As seen previously, the motion of the cholesterol molecules was initially restricted by interaction with the protein surface. When the CNT was placed nearby, the molecules could migrate farther, with some moving from the cluster and creating a thin layer around the carbon nanotube. A steered molecular dynamics simulation, in which external forces were applied to pull out the CNT, demonstrated that a 60 Å long CNT pulled out 17 of the 21 cholesterol molecules (80% efficiency).
MD simulation (1 ns) of a CNT being removed from the vicinity of the cholesterol cluster in a water environment (for clarity, the water molecules are not shown).

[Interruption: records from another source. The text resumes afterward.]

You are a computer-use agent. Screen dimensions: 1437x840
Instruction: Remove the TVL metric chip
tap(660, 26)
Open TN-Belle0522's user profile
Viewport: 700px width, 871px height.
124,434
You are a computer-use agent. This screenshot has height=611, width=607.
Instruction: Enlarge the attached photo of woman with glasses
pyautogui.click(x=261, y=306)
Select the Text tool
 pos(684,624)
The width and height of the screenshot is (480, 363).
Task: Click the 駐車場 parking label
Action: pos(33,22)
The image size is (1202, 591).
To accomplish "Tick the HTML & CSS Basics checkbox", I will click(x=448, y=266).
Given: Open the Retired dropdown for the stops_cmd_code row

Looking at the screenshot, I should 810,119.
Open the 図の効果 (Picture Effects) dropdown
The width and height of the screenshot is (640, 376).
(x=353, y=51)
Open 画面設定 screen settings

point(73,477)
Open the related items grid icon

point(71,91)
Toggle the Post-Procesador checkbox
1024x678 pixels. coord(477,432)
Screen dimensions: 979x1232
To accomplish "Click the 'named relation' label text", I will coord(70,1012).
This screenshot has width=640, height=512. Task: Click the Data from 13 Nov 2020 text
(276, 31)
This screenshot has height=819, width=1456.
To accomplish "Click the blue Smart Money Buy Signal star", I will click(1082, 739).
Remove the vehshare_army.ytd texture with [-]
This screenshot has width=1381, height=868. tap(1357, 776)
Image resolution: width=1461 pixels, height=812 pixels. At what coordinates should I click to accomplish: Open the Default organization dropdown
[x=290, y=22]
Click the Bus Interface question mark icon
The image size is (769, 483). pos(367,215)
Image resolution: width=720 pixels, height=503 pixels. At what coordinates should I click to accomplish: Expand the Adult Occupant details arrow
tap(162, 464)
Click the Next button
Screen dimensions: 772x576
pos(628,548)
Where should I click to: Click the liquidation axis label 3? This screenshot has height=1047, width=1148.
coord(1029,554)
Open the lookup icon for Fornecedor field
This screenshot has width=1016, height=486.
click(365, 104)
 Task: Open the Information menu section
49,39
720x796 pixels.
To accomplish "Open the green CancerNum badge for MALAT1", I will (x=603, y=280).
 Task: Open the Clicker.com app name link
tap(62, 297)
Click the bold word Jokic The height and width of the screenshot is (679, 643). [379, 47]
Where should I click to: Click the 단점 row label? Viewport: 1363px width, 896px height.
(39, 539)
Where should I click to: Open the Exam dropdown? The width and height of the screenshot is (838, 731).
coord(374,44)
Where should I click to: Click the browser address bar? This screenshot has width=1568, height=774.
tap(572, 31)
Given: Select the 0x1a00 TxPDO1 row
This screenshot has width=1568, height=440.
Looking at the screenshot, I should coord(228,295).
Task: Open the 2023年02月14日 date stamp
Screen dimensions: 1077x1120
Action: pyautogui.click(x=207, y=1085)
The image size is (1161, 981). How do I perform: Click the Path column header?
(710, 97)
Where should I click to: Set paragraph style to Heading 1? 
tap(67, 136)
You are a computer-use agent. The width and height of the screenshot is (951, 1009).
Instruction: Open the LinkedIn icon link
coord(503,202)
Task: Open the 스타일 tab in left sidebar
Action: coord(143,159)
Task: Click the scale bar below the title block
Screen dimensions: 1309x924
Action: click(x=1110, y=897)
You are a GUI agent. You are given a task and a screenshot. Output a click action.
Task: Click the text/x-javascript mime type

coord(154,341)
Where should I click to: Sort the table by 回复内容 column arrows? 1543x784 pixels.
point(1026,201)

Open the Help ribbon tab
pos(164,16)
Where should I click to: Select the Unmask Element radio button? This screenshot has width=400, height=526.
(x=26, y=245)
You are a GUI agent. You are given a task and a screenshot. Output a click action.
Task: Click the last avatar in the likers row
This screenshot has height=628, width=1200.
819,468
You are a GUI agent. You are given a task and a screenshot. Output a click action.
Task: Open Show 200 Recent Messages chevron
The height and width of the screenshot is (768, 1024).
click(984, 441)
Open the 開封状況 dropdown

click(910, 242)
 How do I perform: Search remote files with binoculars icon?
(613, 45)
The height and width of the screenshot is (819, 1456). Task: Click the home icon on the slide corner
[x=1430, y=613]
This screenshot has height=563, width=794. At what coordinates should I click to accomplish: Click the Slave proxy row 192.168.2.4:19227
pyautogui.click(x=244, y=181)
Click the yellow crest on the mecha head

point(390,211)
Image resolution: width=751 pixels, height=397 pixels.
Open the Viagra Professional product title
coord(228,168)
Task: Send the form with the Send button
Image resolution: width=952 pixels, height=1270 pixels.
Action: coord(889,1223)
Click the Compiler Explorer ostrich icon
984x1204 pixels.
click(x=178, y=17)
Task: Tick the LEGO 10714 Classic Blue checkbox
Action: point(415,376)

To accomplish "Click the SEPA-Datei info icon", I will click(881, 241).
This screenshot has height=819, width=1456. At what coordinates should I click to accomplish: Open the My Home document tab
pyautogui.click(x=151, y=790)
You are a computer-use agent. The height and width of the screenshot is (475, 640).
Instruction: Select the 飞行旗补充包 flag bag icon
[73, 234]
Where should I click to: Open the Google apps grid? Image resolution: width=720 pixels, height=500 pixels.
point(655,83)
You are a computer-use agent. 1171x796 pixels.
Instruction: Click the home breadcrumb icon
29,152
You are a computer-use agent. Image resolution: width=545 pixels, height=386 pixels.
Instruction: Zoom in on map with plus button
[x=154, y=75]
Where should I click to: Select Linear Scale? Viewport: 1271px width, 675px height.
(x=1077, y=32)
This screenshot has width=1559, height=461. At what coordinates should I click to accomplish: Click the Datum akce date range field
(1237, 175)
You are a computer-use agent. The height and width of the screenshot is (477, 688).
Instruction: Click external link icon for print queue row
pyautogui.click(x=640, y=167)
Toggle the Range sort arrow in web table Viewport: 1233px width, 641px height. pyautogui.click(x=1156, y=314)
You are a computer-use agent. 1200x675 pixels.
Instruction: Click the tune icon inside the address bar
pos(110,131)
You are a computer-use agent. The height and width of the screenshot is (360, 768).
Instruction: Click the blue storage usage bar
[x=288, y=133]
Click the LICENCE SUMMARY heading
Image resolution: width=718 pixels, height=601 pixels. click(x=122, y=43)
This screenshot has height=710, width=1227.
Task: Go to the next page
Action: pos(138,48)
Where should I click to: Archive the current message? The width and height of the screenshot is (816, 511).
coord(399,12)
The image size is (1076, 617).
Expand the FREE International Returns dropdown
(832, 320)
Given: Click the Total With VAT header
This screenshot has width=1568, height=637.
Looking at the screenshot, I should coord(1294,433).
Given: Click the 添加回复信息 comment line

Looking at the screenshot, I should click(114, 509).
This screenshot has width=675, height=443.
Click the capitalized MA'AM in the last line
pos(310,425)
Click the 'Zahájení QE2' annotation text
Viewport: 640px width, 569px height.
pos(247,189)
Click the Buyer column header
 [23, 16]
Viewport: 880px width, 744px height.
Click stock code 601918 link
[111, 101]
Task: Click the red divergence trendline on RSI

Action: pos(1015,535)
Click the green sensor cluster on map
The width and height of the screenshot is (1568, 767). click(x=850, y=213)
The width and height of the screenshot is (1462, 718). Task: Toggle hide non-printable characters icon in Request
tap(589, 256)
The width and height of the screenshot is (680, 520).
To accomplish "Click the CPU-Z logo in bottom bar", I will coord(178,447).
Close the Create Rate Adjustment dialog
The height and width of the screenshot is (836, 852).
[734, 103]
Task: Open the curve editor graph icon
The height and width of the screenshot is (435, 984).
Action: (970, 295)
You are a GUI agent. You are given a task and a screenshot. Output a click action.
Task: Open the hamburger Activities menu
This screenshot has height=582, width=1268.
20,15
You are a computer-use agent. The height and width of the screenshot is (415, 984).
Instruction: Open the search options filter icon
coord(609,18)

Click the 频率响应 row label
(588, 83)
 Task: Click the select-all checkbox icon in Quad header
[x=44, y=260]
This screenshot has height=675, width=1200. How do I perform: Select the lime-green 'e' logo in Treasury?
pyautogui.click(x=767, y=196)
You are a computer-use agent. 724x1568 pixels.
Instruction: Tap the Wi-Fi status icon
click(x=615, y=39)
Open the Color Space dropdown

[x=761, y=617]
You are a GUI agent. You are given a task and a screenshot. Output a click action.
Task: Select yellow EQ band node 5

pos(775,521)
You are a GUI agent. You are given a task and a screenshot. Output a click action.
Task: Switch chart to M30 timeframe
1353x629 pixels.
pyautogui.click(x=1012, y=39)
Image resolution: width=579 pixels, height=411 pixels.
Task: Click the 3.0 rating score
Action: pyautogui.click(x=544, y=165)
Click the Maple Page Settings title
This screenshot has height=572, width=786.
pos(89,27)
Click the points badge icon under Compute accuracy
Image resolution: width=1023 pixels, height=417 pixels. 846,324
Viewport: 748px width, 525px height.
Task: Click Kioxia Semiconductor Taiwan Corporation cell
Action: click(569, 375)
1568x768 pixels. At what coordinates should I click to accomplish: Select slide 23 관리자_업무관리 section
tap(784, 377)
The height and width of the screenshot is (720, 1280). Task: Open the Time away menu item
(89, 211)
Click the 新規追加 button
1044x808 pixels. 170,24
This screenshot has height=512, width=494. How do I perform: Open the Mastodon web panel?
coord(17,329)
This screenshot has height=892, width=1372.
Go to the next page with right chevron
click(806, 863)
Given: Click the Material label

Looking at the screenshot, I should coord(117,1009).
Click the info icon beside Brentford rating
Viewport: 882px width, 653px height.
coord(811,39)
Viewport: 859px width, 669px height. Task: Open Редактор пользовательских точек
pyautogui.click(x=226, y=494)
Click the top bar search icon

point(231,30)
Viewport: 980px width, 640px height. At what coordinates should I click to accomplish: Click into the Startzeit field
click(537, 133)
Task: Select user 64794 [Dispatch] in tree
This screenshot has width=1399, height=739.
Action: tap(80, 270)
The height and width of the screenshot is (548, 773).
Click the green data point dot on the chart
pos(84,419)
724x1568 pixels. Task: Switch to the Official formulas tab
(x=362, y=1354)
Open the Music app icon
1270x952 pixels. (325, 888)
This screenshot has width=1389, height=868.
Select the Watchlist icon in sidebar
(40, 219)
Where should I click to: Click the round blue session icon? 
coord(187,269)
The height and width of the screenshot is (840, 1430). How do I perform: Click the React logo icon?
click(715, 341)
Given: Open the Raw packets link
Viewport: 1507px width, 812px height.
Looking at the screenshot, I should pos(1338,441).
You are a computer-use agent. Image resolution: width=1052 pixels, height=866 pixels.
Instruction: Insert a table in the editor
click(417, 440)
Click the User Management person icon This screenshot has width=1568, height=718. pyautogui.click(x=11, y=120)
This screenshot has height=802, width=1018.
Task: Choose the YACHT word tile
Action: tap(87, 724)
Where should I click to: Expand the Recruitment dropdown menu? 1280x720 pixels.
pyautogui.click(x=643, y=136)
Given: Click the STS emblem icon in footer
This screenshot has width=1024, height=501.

Finally, the researchers examined the influence of graphene, a one-atom-thick sheet of carbon, on cholesterol molecules spread over the endothelial protein's surface. Placing a graphene sheet (720 carbon atoms) 2.3 nm from the cholesterol-covered 1LQV protein significantly increased the mobility of the cholesterol molecules, reflecting their migration onto the graphene surface. After this migration, a large number of cholesterol molecules were removed from the cluster surrounding the protein.
MD simulation (2.5 ns) of a graphene sheet near to a cholesterol-covered protein.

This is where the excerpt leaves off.